Third, during the Second Punic War against Carthage, the great Carthaginian general Hannibal scored victory after victory against the Romans over the course of a ~15 year campaign in the heart of Italy, reducing the Roman military to a hyper-defensive posture. The Romans did not proudly retell this story of repeated losses, though they did retell it - one expects not proudly because a fifth of the citizen population was killed by Hannibal, and those losses are hard to justify even by “We’re stubborn and they aren’t!” At some point, it does become “Fuck, we really messed this one up.”

Notably, despite his wily tricks and stratagems, Hannibal did not denigrate his competent Roman foes - even showing at the funeral of a Roman general he had ambushed to pay his respects. Not only that, but Hannibal was an innovative tactician who the Romans themselves could not deny the genius of. While Hannibal was alive, the Republic was terrified of him - down to hunting him even when he was an exile without an army, couch-surfing at the palaces of Rome’s enemies. But when Hannibal was dead, and the Republic could breathe easy, it didn’t take long for his reputation of terror to merge with his reputation of genius and bravery. While Carthaginians in general (or the idea of Carthaginians, rather) were sneered at, Hannibal was a rare Carthaginian figure whom one could be compared with or praise in Roman society without risk of being seen as a filthy Carthaginian-lover.

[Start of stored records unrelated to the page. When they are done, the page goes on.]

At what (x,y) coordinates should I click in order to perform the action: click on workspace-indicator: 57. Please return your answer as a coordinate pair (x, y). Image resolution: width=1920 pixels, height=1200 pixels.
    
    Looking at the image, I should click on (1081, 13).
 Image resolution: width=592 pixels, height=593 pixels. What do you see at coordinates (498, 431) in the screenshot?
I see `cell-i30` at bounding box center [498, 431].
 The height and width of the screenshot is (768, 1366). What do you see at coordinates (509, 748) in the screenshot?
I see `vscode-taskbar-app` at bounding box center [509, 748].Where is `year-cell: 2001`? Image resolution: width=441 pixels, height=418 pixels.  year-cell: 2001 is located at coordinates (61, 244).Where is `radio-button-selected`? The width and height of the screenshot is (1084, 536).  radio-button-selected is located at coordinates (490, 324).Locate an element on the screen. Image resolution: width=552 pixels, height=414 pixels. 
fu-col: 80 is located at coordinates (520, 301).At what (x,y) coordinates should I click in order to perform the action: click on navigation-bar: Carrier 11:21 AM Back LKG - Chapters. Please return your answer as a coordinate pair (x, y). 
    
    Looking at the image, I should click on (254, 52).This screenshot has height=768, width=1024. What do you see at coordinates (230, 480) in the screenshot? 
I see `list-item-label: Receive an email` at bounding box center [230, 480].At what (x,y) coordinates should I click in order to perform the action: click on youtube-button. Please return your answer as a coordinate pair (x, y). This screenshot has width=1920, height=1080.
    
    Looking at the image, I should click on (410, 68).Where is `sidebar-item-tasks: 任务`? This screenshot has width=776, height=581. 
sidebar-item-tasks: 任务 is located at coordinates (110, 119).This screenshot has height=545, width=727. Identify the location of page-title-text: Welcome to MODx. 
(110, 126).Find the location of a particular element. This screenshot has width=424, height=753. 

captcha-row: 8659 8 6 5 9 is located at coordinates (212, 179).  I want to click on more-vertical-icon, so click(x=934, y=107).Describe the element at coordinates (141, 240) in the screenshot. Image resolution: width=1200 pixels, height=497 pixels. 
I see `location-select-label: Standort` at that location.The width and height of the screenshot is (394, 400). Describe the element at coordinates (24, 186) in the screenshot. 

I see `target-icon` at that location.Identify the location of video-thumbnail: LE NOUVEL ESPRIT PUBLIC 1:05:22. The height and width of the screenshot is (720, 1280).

Hannibal may have been the boogeyman to the Romans, but they respected how incredible he had to be to get that reputation!

And people say you can’t learn from memes.

I disagree

Thank you for the explanations of these history memes, I greatly enjoy them.

by Meme Curator OP depth: 3

Thank you for the explanations of these history memes, I greatly enjoy them.

And I enjoy sharing them! Win-win! 🙏



I learned the phrase “Pyrrhic Victory” from the Sega Genesis game, Centurion: Defender of Rome. I love that you included that here 🙌 (also, might be time to go boot up an emulator, that game was absolutely baller for the time, it has a chariot-racing minigame!)